HWP also has certain dam and canal and related rights, all subject to such
consents and approvals of public authorities and others as may be required by
law.  The two companies have locations in the public highways for their
transmission and distribution lines.  Such locations are granted pursuant to
the laws of Massachusetts by the Department of Public Works of Massachusetts
or local municipal authorities and are of unlimited duration, but the rights
thereby granted are not vested.  Such locations are for specific lines only
and, for extensions of lines in public highways, further similar locations
must be obtained from the Department of Public Works of Massachusetts or the
local municipal authorities.  HP&E has no retail service territory area and
sells electric power exclusively at wholesale.  In connection with the sale
of certain of HWP's and HP&E's assets to the city of Holyoke Gas and Electric
Department (HGEE) effective December 2001, HWP agreed to cause the charters
of HWP HP&E to be amended to eliminate their rights to distribute electricity
at retail in Holyoke and surrounding towns unless other sellers can legally
compete with HG&E, and not to exercise such rights prior to such amendment.

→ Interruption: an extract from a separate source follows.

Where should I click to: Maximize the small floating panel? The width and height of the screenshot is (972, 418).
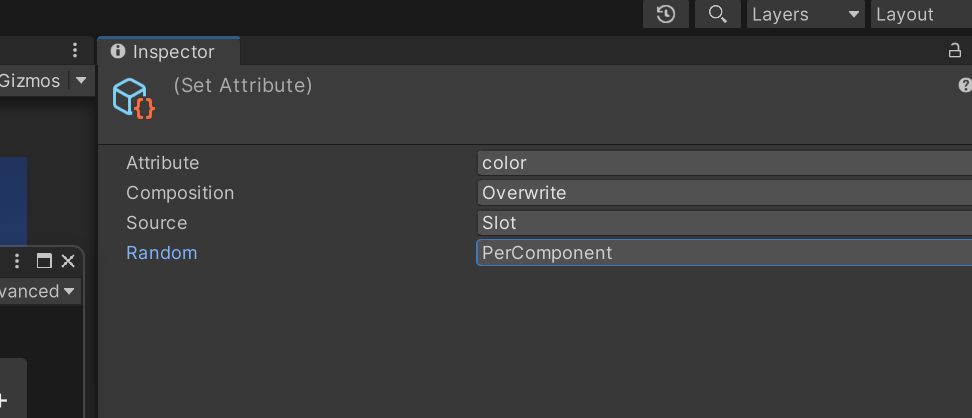tap(44, 261)
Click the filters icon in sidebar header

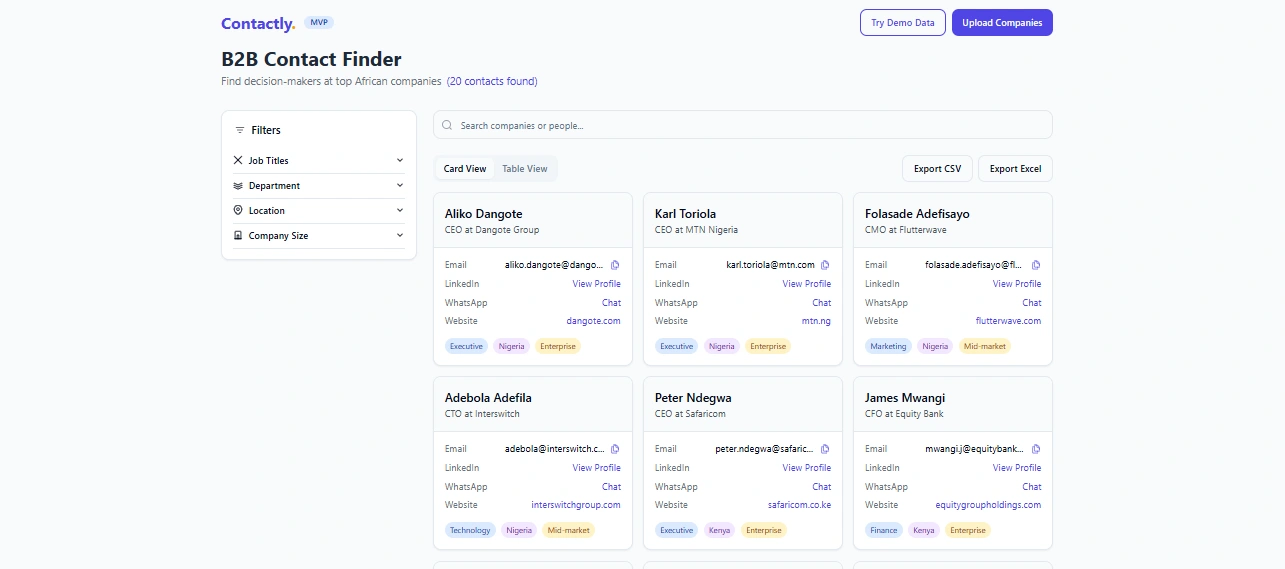[239, 130]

     NGC.  NGC is an exempt wholesale generator and, as it currently operates
its business, is not regulated by the DPUC or the DTE.  FERC's authorization
for exempt wholesale generators to sell electric power at wholesale market-
based rates typically contains an exemption from much of the traditional
public utility company rate regulation.  As a wholesaler of power, NGC is a
"public utility" subject to the Federal Power Act.  The market-based
authorization that NGC has received from FERC exempts NGC from some, but not
all, of the Federal Power Act regulations, including traditional cost-based
rate regulation.  However, because NGC is a wholesale marketer that owns its
own generation facilities, NGC is required to file information concerning
long-term transactions and quarterly transaction summaries with FERC.

ITEM 3.  LEGAL PROCEEDINGS

1.   Connecticut Superior Court - Connecticut Attorney General Civil Lawsuit
     and Appeal

In 1997, the Attorney General for the State of Connecticut (AG) initiated a
civil lawsuit, on behalf of the CDEP, in Connecticut Superior Court against
NNECO and NUSCO for violations of the Millstone water discharge permit and
Connecticut water discharge regulations. In 1998, the Superior Court approved
a settlement between NNECO and the AG.  The settlement required NNECO to pay
a $700,000 civil penalty and expend $500,000 to fund three supplemental
environmental projects.  Additionally, the settlement requires NNECO to
perform two environmental audits of its water compliance program, have a
third-party review of the first NNECO audit and inform the CDEP of major
changes to its environmental management system.  The first audit and the
third party review have been completed.  The second required water compliance
audit by NNECO has been completed and the audit report was submitted to the
CDEP for review on January 5, 2001.  On June 13, 2001, the CDEP certified
that NNECO and NUSCO had fully complied with all settlement requirements.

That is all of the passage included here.